▶ [ACTION ITEM]: Here is a listing, set out below; repeat its lines from the one with "Task: Select the DEV-LCM-VM0102 device name" to the last, both included, and leave out the pictures.

________________________________________

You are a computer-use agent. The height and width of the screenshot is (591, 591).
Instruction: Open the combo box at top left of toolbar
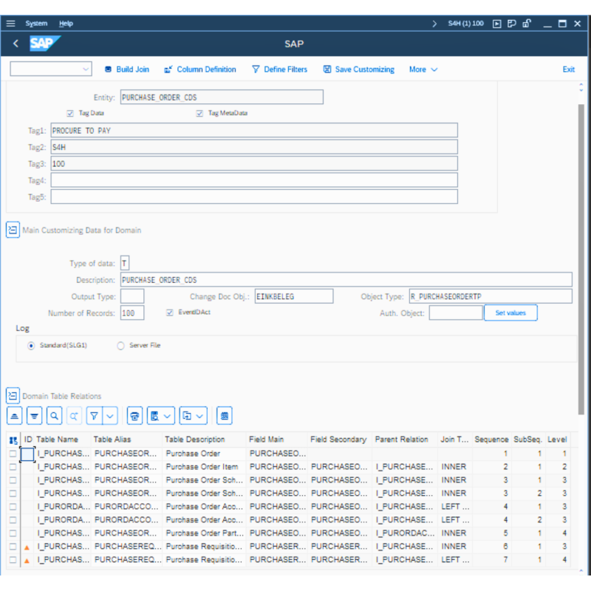coord(49,69)
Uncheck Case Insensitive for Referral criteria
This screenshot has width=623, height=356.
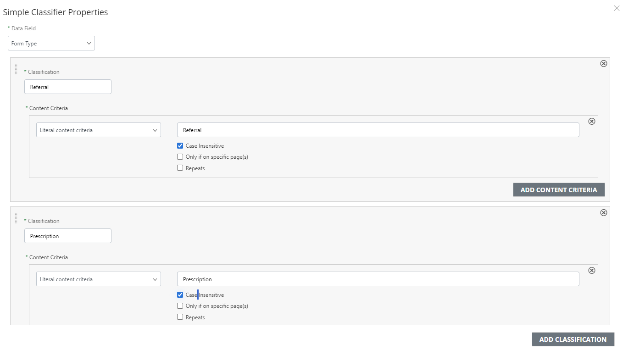tap(180, 146)
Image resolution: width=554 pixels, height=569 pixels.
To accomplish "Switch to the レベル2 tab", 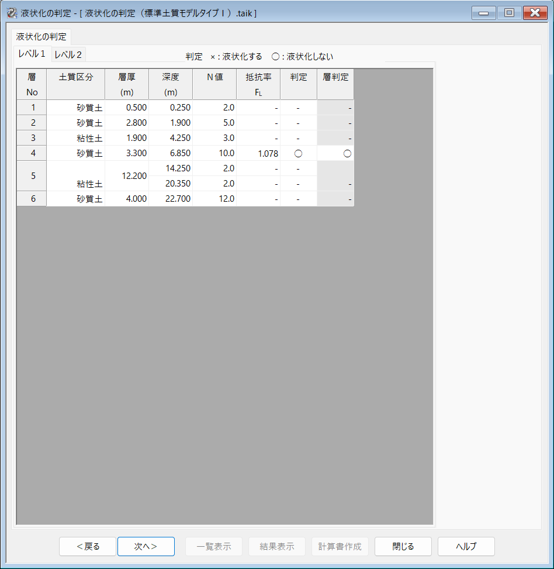I will [x=68, y=55].
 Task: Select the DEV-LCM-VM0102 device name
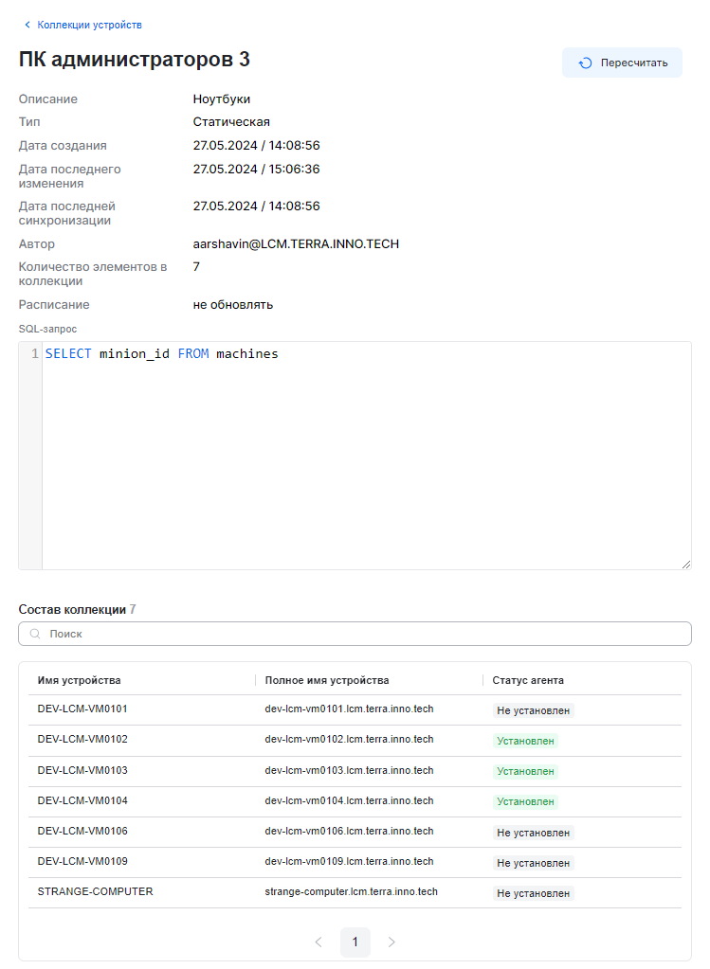click(82, 740)
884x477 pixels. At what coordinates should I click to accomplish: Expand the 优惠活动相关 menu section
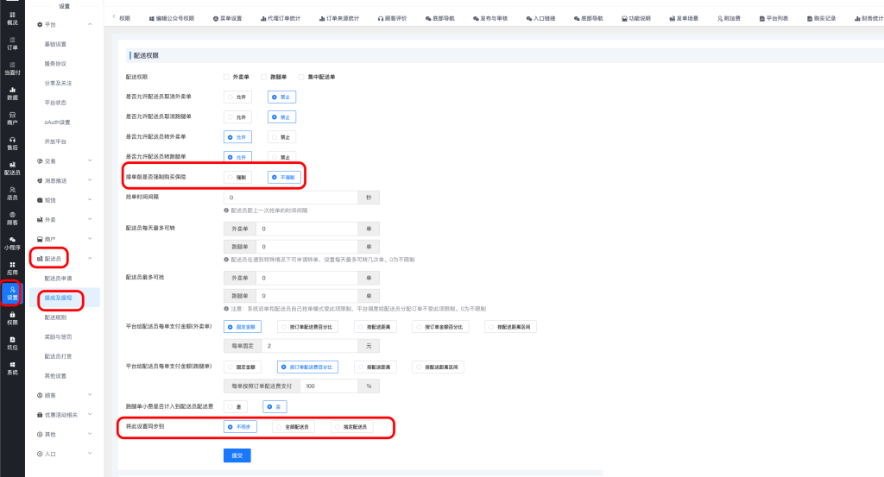(65, 415)
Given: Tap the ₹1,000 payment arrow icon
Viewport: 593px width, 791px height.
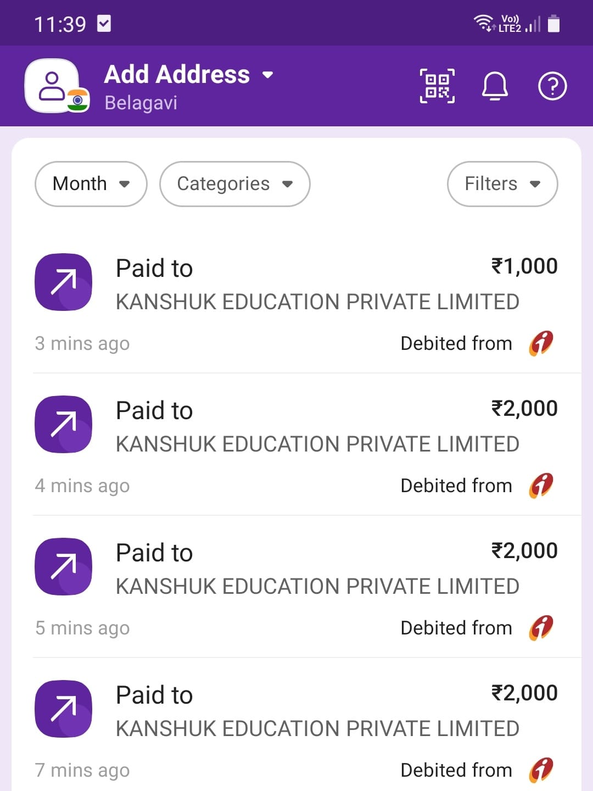Looking at the screenshot, I should (63, 282).
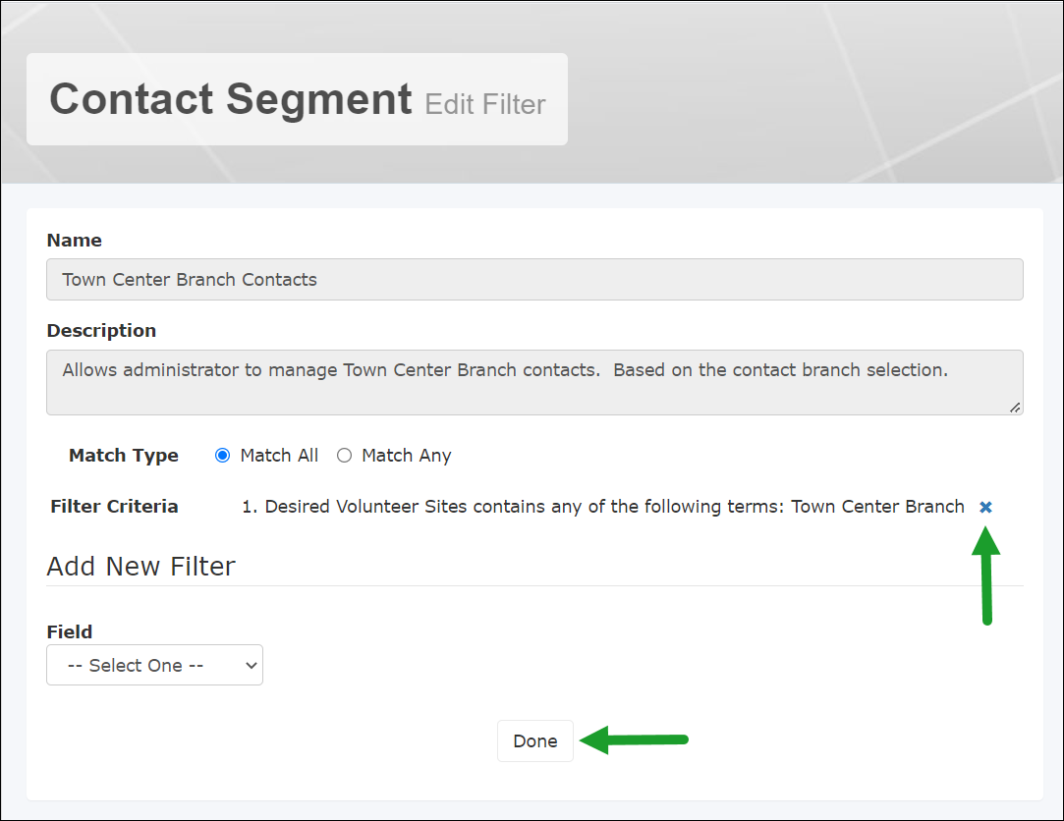This screenshot has width=1064, height=821.
Task: Select the Match All radio button
Action: [221, 455]
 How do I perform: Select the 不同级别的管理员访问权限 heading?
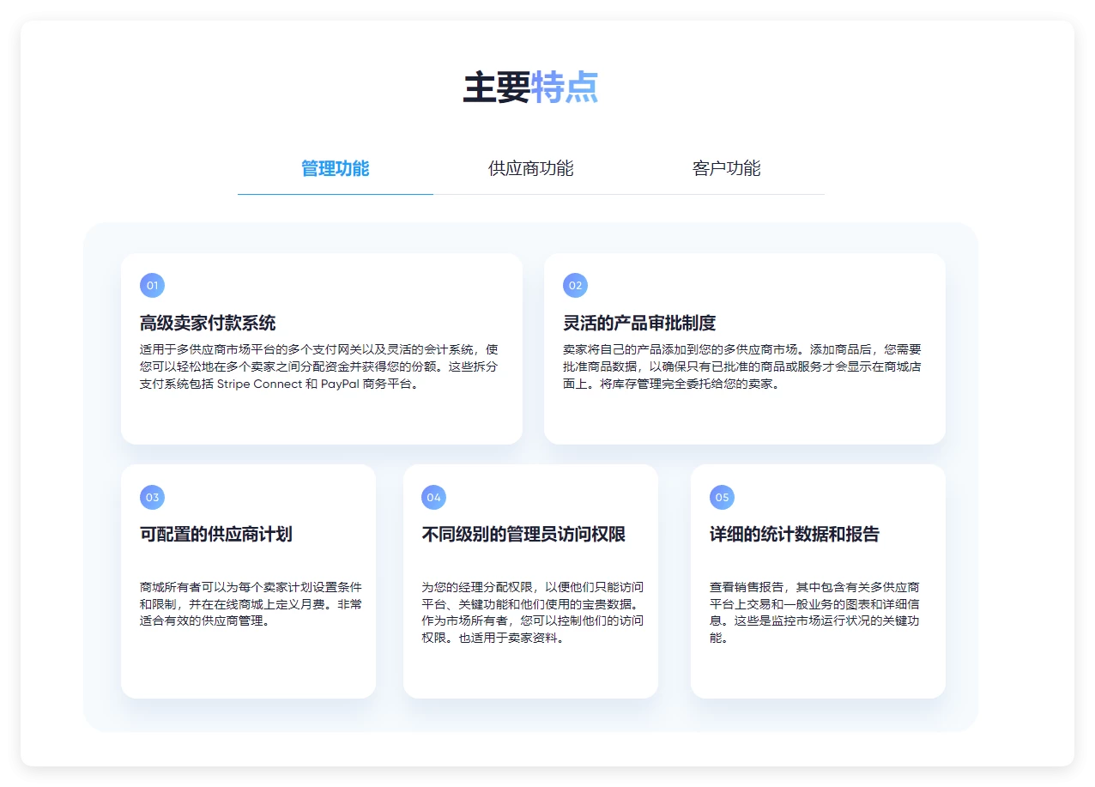(x=523, y=535)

________________________________________

▶ [EXERCISE RESULT]:
 Task: Select the DEV-LCM-VM0102 device name
click(82, 740)
884x477 pixels. At what coordinates should I click to accomplish: Expand the 优惠活动相关 menu section
(65, 415)
Given: Tap the ₹1,000 payment arrow icon
Viewport: 593px width, 791px height.
Looking at the screenshot, I should (63, 282).
This screenshot has width=1064, height=821.
Task: Select the Match All radio button
Action: [221, 455]
 How do I perform: Select the 不同级别的管理员访问权限 heading?
(x=523, y=535)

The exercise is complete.